Excerpts from a dataset
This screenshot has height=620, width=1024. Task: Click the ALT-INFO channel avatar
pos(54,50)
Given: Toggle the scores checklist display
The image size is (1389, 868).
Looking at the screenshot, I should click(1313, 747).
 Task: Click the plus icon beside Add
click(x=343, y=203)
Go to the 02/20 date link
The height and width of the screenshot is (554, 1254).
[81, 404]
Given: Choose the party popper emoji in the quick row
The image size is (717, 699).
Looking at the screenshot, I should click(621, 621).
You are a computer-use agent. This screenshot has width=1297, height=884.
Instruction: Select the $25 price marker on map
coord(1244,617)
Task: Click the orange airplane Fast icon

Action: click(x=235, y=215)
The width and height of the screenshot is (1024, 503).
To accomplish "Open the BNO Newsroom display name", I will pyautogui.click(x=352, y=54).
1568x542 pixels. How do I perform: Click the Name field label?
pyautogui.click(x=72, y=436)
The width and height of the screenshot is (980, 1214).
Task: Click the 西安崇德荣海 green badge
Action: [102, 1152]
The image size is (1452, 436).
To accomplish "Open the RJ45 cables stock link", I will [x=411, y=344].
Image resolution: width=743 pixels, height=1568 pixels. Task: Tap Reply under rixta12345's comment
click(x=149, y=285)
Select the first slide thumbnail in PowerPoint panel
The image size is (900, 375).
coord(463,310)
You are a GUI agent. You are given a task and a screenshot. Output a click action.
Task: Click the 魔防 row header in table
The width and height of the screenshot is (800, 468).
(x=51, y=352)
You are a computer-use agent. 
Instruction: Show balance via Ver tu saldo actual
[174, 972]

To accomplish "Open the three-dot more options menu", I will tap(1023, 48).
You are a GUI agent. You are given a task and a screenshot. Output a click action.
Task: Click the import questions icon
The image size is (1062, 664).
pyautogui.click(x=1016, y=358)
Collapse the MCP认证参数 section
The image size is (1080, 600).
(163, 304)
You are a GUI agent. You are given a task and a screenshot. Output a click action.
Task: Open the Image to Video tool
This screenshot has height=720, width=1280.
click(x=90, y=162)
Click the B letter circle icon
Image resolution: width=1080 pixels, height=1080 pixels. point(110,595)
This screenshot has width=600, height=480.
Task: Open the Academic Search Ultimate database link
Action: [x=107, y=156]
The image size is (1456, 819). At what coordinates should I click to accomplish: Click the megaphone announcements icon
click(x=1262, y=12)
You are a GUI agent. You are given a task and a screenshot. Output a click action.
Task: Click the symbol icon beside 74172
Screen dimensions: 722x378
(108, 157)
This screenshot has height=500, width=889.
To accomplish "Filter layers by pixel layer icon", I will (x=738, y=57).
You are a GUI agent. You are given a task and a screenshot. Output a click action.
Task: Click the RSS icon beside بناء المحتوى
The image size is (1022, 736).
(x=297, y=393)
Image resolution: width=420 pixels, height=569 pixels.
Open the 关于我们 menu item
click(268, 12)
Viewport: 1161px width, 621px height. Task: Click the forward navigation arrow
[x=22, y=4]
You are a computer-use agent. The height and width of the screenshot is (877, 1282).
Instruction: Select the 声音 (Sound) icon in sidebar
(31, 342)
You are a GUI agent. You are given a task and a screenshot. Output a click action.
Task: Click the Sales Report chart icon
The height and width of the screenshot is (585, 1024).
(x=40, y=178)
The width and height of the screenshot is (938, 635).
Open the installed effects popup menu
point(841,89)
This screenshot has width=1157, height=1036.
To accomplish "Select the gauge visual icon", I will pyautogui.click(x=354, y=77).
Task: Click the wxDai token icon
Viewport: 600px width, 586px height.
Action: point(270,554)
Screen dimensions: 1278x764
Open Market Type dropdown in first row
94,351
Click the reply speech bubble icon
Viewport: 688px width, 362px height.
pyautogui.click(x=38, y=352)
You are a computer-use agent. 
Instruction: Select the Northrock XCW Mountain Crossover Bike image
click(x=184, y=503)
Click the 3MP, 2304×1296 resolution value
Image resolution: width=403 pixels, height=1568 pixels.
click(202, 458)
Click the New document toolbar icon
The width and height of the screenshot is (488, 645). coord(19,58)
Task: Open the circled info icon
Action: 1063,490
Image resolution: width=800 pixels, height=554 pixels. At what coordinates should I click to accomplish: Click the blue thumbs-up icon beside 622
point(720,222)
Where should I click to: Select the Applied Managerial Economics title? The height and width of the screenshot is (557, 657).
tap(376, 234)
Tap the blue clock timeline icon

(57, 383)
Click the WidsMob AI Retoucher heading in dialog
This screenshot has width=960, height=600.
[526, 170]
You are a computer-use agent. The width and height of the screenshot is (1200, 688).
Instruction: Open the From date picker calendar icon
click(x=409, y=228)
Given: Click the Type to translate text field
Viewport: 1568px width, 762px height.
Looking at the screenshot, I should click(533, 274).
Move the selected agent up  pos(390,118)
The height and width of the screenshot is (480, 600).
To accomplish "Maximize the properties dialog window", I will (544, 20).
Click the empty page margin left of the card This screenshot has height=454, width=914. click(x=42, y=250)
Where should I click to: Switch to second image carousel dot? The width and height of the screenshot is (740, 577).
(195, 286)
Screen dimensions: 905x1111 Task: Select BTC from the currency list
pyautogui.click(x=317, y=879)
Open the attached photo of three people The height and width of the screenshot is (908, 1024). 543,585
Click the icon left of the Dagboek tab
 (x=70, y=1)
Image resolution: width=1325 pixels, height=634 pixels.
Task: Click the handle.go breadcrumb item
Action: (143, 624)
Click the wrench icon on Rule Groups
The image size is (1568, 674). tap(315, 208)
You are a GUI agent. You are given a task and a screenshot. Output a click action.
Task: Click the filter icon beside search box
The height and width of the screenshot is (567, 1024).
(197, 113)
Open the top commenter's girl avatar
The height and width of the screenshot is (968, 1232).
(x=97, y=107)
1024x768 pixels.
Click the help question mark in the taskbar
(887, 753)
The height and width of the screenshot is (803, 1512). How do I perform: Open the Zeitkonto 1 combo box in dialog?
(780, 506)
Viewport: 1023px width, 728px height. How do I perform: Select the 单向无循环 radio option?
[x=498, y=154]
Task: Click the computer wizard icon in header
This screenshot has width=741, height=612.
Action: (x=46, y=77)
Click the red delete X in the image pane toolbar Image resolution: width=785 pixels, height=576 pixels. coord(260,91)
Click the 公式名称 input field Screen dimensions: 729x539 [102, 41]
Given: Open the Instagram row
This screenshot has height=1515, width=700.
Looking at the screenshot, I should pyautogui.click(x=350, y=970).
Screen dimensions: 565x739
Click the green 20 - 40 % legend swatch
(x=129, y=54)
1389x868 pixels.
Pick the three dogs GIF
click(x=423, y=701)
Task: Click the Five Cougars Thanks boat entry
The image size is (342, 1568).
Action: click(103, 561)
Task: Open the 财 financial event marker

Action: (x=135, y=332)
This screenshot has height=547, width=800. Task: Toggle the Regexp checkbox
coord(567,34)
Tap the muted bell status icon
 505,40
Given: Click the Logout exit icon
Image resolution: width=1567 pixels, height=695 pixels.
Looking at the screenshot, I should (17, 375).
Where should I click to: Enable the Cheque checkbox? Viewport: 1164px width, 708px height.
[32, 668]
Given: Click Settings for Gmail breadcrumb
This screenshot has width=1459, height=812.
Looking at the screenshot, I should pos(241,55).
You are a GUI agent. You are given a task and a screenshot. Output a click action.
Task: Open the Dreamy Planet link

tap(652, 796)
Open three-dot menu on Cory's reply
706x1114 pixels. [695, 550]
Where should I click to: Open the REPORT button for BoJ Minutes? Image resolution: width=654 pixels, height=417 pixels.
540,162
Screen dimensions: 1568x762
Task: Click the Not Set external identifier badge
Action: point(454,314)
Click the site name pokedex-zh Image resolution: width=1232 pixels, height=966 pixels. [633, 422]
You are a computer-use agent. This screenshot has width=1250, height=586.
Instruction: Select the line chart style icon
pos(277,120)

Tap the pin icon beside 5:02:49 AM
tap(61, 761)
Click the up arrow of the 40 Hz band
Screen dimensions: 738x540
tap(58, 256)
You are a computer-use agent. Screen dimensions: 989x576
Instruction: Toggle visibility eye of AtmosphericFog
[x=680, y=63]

WHAT IS BEING ASKED
Could you return exactly the lines above from the line with "The image size is (342, 1568)." to the line with "Given: Click the Logout exit icon", both included, and nothing else?

PROBLEM SOLUTION
The image size is (342, 1568).
Action: click(103, 561)
Task: Open the 财 financial event marker

Action: (x=135, y=332)
This screenshot has height=547, width=800. Task: Toggle the Regexp checkbox
coord(567,34)
Tap the muted bell status icon
 505,40
Given: Click the Logout exit icon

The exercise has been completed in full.